Word and element locating data
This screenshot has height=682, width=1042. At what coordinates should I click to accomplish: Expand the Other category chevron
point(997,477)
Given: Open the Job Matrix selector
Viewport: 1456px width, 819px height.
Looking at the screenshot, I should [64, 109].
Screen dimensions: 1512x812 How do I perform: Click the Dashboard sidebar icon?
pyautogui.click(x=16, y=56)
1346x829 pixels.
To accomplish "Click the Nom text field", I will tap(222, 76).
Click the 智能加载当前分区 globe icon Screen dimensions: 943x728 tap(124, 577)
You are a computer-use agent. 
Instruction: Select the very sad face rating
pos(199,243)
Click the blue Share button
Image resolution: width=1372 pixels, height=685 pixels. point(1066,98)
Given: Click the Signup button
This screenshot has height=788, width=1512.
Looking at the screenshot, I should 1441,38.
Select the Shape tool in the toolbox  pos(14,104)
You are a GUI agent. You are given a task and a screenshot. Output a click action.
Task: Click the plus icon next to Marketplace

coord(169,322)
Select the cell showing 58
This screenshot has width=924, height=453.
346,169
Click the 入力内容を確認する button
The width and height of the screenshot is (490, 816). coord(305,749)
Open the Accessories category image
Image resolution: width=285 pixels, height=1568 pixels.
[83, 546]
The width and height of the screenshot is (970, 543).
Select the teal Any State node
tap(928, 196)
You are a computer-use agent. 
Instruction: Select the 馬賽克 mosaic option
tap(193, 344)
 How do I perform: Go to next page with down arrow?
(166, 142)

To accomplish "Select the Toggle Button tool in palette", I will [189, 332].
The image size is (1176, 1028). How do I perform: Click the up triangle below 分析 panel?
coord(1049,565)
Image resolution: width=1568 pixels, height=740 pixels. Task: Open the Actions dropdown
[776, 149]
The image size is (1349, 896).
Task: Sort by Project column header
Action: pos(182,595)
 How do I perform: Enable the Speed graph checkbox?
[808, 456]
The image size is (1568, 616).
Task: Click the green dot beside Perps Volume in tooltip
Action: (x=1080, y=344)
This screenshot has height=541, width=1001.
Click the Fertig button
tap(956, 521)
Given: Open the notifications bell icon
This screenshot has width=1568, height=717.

▸ **What to do**
Repeat the records word for word, from the line with "Screen dimensions: 1512x812" up to and including the line with "coord(1049,565)".

▸ **Result**
Screen dimensions: 1512x812 How do I perform: Click the Dashboard sidebar icon?
pyautogui.click(x=16, y=56)
1346x829 pixels.
To accomplish "Click the Nom text field", I will tap(222, 76).
Click the 智能加载当前分区 globe icon Screen dimensions: 943x728 tap(124, 577)
You are a computer-use agent. 
Instruction: Select the very sad face rating
pos(199,243)
Click the blue Share button
Image resolution: width=1372 pixels, height=685 pixels. point(1066,98)
Given: Click the Signup button
This screenshot has height=788, width=1512.
Looking at the screenshot, I should 1441,38.
Select the Shape tool in the toolbox  pos(14,104)
You are a GUI agent. You are given a task and a screenshot. Output a click action.
Task: Click the plus icon next to Marketplace

coord(169,322)
Select the cell showing 58
This screenshot has width=924, height=453.
346,169
Click the 入力内容を確認する button
The width and height of the screenshot is (490, 816). coord(305,749)
Open the Accessories category image
Image resolution: width=285 pixels, height=1568 pixels.
[83, 546]
The width and height of the screenshot is (970, 543).
Select the teal Any State node
tap(928, 196)
You are a computer-use agent. 
Instruction: Select the 馬賽克 mosaic option
tap(193, 344)
 How do I perform: Go to next page with down arrow?
(166, 142)

To accomplish "Select the Toggle Button tool in palette", I will [189, 332].
The image size is (1176, 1028). How do I perform: Click the up triangle below 分析 panel?
coord(1049,565)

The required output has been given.